Extract:
[Start]

Established Dec 1, 1945

Note: My grandma died eight years ago. I wrote this for a class after my grandparents 60th wedding anniversary. I’ve been thinking of my grandparents a lot lately so I dug it up and I’m publishing it here for the first time.

My grandpa’s home-made tattoo has long since dissolved into a formless green blob on the loose skin and wrinkles of his left forearm.

I asked him once as we were working together at his shoe-repair what the tattoo had been when he originally sketched it with needle and ink into his skin. He sat back in his chair behind his sewing machine with the large wooden handle and foot pedal, looked up at me and laughed a little.

My grandpa’s full head of thick black hair turned white like cotton in his 50’s. He wears a denim smock over jeans, cowboy boots and a button-down dress shirt with short sleeves, when he’s working. Around his neck hang magnifying glasses so he can see the thread and seams of the shoes and purses he works on. He looks like Geppetto from Disney’s Pinocchio, and when he’s getting ready to tell a good story or a good joke, he leans in a little bit with the same kind of twinkle in his eye.

“It was a cross, and in the middle I put a girl’s name inside it. So when I met your grandma I had to scratch it out and put her name over it,” he said and winked at me.

I laughed because it’s the kind of story my grandpa’s known for. Could be true, but it could just be a joke he thought up to deflect questioning from a boring story to a more interesting one.

One thing is for sure, previous girlfriend or not, two constants have ruled my grandpa’s life: shoe repair and Pita Mendoza, my grandma.

Sixty years ago, on Dec. 1, 1945, my grandma and grandpa became The Ortegas: Mariano y Pita, said almost as one word: marianoypita. They became an establishment, the base from which they raised six kids and two grandkids.

[End]

Entries:
[Start]

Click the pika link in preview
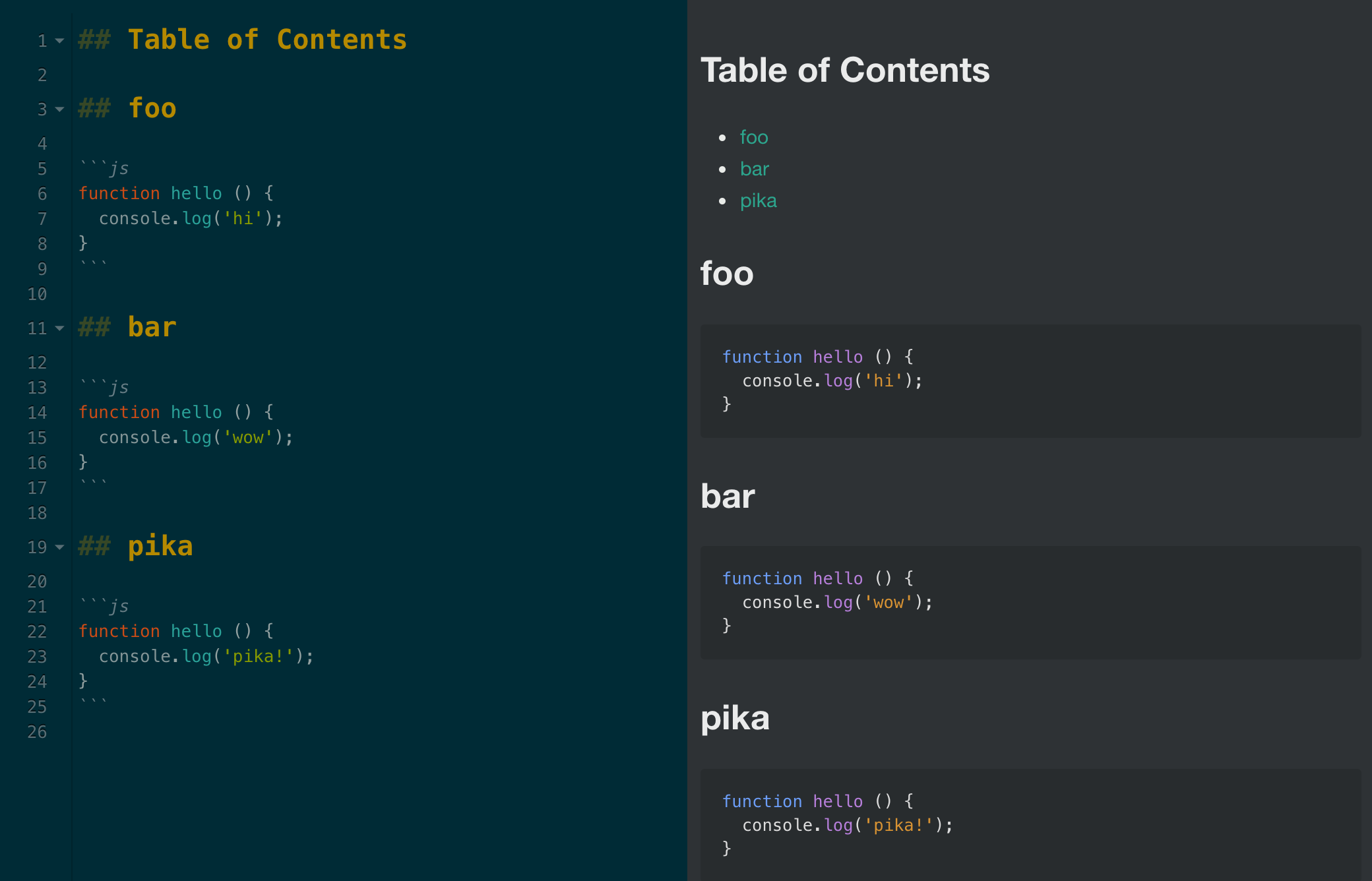This screenshot has width=1372, height=881. pos(758,200)
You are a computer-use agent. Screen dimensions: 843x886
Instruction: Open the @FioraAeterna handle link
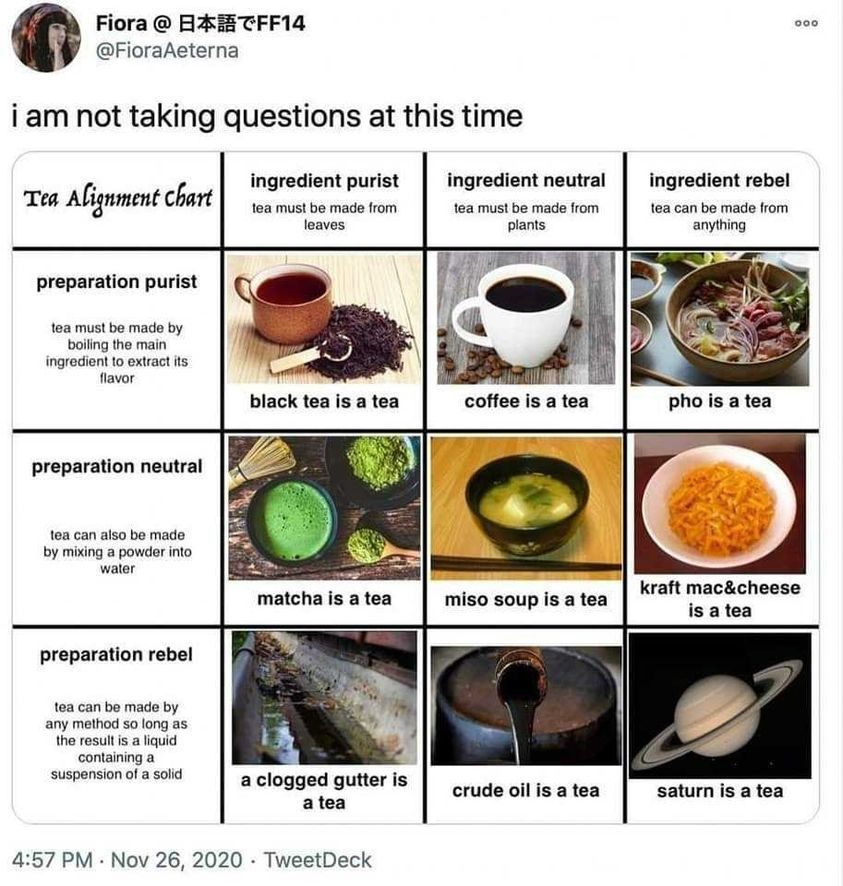[x=167, y=51]
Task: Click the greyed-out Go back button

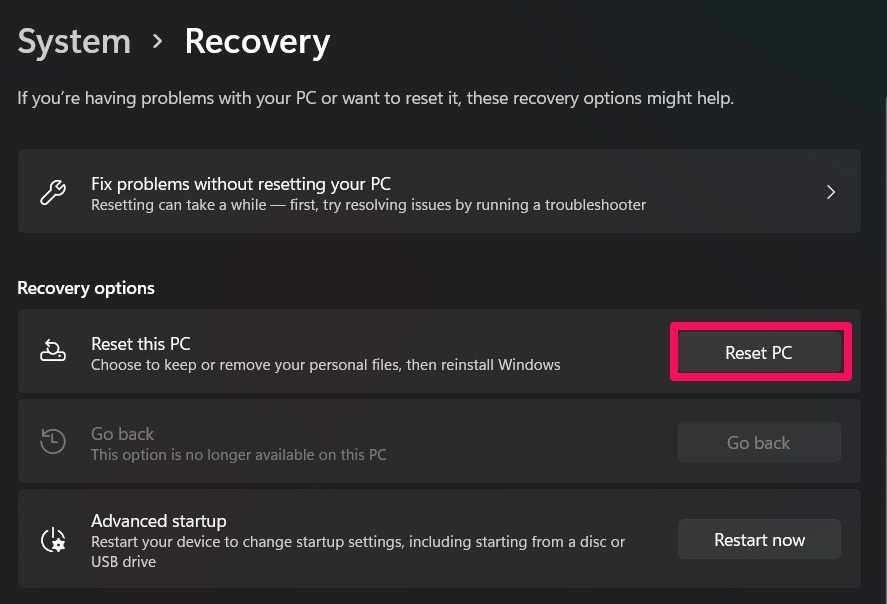Action: click(758, 442)
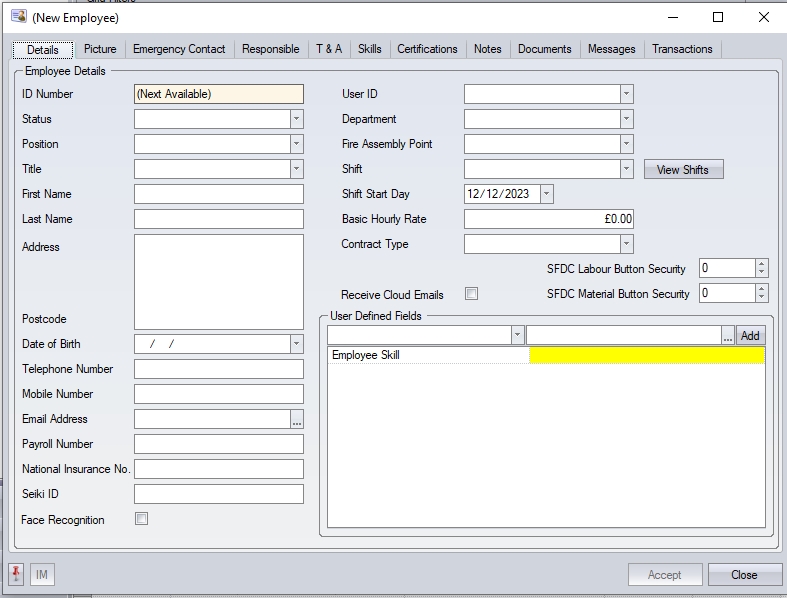
Task: Open the Certifications tab
Action: pos(427,49)
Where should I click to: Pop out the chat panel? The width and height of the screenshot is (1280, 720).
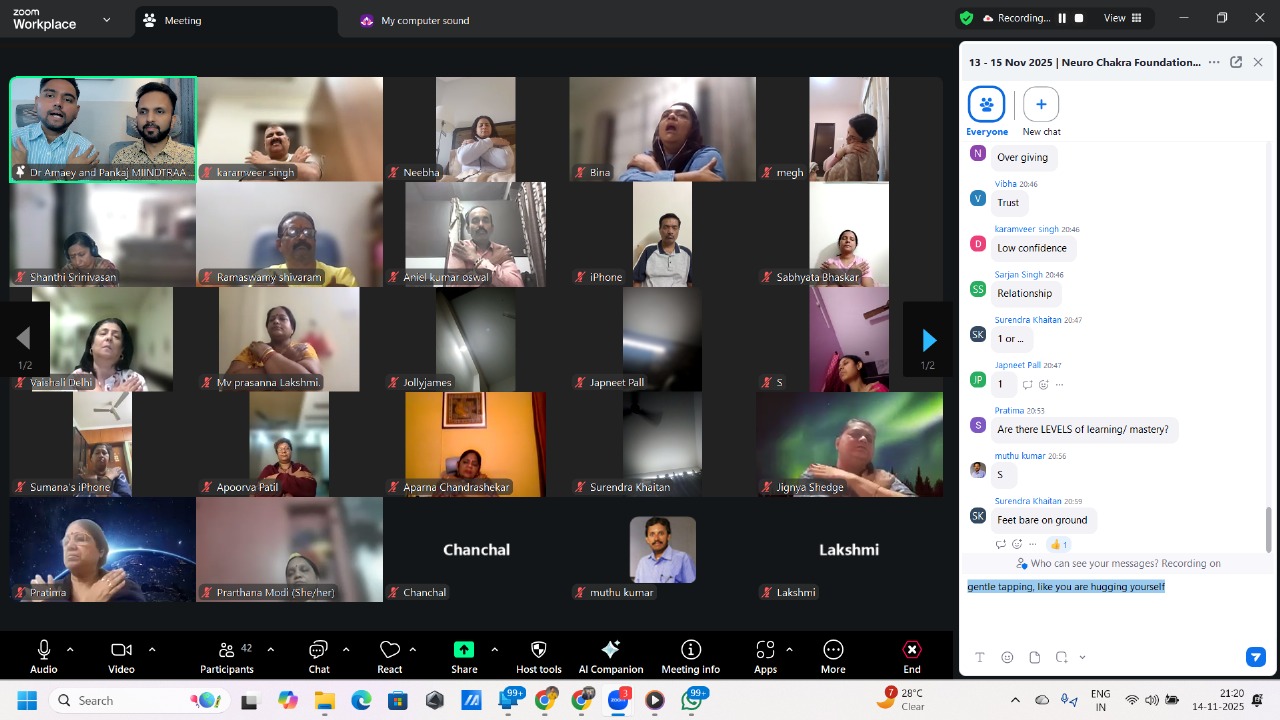pyautogui.click(x=1236, y=62)
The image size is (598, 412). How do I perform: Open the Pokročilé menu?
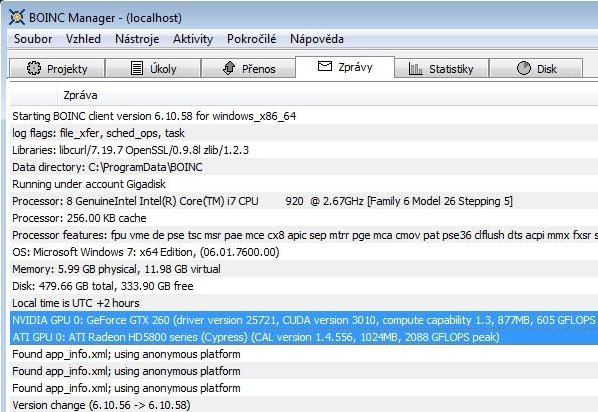click(252, 39)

[End]

Required tasks:
A. Answer these from the piece about the grandparents:
(i) In what decade of his life did the grandfather's hair turn white?
(ii) Why does he wear magnifying glasses around his neck?
(iii) How many kids and grandkids did the couple raise?
B. Write the next part of the piece about the grandparents, picking up after its final sentence.

Results in order:
A.
(i) In his 50's.
(ii) So he can see the thread and seams of the shoes and purses he works on.
(iii) Six kids and two grandkids.

B.
Last weekend, between puffs of oxygen she needs for her emphysema, my grandma told me the story of how they met.

At 12 years old my grandpa quit school to start working at the shoe repair near the plaza in Santa Fe, New Mexico. My grandma worked as a soda jerk at the Pay Less drugstore around the corner, where the famous Woolworth’s used to be.

“He used to bring all his girlfriends by and everything,” my grandma told me. “Then one day he called me up and invited me to the picture show.”

He was 14 and she was 16. They’ve been together ever since.

“My mother wouldn’t let him in so he would stand at the corner by the telephone pole and wait for me. So everybody at the shop would ask if I ever married the guy at the telephone post,” my grandma laughed. She had one leg curled under her, like a little girl. With one hand she griped the mask to her face and with the other she slapped her knee.

“My family didn’t like him. They called him a ‘lucenito’, meaning he was from the wrong side of the tracks,” she said. After four years of secret dating he was drafted into the United States Army, and they decided to marry.

“Our tradition is…. That the parents of the guy go to the parents of the girl and ask permission for the two to be married… but his family didn’t like me either so he asked my mother himself. She asked why his parents weren’t doing the asking and he told her, ‘because my parents aren’t the ones who want to marry her. I do’”

Grandma’s mom must have been impressed, and they were married at a ceremony in her house. Four days later my grandpa was sent to boot camp, then to Japan, where for two years he repaired the boots of the men stationed there after World War II.

The day of their 60th wedding anniversary party I arrived at the dance hall early to help my aunts and cousins set up. When my dad and I showed up my grandpa pulled in behind us.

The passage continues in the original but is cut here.